━━━ Material provided ━━━
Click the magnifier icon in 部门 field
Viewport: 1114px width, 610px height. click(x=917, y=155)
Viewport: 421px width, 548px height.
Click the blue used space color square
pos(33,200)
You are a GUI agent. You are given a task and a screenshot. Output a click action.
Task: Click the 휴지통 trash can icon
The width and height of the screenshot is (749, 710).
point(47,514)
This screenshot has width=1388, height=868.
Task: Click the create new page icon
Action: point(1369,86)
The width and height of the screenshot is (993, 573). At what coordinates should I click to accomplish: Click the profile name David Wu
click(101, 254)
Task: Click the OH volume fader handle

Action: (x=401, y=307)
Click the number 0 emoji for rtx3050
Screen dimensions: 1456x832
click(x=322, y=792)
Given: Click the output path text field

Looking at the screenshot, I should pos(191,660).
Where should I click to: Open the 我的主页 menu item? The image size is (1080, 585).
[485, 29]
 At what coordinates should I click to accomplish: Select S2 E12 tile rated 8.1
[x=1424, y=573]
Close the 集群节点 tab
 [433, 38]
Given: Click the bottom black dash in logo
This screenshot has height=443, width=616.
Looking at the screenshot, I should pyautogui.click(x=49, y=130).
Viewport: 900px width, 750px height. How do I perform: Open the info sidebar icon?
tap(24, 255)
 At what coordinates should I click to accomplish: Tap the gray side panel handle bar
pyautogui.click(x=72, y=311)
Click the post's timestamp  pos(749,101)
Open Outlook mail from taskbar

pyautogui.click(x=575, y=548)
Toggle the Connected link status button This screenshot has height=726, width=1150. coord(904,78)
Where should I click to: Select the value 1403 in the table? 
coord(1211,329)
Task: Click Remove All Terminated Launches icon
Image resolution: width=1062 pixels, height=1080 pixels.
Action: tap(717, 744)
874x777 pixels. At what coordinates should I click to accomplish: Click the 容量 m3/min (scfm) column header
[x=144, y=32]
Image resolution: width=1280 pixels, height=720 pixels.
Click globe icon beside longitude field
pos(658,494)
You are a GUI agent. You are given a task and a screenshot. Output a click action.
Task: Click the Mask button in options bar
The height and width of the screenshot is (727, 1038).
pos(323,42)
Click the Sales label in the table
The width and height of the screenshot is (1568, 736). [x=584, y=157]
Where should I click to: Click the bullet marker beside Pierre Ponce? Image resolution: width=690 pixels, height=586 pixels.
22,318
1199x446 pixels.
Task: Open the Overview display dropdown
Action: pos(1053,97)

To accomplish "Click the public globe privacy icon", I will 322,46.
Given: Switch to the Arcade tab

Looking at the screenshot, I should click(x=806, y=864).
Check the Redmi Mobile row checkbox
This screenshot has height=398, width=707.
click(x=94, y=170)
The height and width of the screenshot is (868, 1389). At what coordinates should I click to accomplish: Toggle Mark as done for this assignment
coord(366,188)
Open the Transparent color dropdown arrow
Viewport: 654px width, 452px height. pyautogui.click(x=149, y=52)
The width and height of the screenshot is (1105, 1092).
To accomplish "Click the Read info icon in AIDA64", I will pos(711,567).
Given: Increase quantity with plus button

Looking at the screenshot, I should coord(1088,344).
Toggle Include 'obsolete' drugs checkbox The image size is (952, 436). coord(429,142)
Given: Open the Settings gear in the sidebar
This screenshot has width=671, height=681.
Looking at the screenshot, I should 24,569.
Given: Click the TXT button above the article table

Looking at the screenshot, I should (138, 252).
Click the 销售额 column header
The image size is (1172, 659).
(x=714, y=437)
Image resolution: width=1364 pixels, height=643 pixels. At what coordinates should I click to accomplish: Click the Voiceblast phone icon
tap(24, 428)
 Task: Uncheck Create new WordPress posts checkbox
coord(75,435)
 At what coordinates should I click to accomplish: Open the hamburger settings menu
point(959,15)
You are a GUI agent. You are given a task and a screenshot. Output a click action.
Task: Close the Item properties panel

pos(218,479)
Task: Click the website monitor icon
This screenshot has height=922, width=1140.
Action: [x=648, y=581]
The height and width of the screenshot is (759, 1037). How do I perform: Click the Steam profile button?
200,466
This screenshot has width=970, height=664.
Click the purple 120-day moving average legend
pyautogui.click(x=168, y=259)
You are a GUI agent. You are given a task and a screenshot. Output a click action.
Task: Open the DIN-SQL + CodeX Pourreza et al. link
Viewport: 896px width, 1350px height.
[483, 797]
━━━
# Exercise description
Using the data above, copy each line that contains "link".

# Solution
Toggle the Connected link status button This screenshot has height=726, width=1150. coord(904,78)
Task: Open the DIN-SQL + CodeX Pourreza et al. link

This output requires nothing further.